What the exercise asks -
Set down exactly the lines below, starting at the one that contains "698x449 pixels." and ending at the one that contains "You are a computer-use agent. Screen", with both of those lines included and nothing else.

Stored data entries:
#####

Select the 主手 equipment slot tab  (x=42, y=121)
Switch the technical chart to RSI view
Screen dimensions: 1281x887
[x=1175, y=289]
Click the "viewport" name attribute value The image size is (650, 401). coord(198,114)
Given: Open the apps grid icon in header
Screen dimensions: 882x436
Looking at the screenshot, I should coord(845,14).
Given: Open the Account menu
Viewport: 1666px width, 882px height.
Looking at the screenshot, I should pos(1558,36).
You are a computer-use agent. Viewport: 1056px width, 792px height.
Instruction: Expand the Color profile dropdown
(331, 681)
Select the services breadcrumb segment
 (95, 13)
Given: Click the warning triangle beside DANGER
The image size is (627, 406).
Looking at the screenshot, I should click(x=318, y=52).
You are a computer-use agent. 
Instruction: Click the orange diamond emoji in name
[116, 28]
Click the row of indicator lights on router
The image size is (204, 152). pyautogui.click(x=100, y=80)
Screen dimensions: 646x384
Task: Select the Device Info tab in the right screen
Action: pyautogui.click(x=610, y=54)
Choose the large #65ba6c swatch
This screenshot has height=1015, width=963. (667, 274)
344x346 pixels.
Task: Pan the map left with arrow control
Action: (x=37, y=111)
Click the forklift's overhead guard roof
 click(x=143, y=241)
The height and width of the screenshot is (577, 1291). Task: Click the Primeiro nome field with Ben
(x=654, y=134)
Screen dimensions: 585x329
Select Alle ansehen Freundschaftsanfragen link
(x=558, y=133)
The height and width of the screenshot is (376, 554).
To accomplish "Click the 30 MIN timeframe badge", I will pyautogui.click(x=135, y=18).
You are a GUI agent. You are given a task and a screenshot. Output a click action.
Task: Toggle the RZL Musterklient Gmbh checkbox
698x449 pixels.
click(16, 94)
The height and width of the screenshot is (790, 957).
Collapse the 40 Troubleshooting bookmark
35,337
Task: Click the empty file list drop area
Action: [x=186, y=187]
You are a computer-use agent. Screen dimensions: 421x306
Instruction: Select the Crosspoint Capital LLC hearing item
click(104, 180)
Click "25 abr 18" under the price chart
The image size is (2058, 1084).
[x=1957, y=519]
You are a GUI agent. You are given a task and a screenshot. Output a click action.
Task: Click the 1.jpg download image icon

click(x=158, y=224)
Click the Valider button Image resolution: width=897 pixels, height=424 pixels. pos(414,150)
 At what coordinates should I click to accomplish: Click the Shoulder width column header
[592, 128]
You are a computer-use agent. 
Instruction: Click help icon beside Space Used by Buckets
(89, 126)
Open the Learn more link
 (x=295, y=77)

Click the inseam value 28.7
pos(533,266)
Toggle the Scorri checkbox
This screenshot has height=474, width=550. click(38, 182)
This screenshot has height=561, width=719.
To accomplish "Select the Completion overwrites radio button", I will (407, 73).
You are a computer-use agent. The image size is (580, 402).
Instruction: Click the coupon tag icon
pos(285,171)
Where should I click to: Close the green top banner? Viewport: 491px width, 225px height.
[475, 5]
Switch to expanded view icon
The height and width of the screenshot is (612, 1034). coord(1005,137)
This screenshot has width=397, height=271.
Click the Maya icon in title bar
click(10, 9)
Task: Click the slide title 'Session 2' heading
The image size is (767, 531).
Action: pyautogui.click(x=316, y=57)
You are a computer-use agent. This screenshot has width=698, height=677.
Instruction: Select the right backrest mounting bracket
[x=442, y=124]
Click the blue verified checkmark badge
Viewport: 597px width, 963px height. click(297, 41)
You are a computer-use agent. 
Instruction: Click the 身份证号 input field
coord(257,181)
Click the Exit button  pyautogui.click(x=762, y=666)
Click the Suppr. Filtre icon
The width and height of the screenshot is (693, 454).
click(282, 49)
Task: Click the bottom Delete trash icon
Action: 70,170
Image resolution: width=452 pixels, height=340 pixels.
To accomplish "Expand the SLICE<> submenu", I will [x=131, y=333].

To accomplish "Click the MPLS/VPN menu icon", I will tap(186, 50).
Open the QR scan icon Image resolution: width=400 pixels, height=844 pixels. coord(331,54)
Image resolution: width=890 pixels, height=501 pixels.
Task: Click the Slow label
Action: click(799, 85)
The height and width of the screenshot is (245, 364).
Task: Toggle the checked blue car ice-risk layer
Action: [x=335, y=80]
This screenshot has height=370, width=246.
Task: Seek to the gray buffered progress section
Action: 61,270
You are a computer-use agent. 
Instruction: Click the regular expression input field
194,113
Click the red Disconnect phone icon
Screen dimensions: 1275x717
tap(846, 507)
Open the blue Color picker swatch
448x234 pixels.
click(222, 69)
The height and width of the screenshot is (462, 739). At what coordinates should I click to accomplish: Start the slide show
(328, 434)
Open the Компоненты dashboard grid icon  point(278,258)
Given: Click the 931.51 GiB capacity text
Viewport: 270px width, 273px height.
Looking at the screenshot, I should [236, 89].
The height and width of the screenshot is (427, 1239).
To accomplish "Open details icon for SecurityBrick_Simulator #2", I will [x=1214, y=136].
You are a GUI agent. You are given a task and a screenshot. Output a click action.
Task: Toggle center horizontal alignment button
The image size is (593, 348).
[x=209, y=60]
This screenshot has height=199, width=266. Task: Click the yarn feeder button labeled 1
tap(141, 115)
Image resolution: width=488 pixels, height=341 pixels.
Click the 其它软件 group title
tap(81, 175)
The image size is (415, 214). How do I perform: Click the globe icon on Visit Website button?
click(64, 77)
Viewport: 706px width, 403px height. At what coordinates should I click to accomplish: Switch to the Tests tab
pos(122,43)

#####

Task response -
698x449 pixels.
click(16, 94)
The height and width of the screenshot is (790, 957).
Collapse the 40 Troubleshooting bookmark
35,337
Task: Click the empty file list drop area
Action: [x=186, y=187]
You are a computer-use agent. Screen dimensions: 421x306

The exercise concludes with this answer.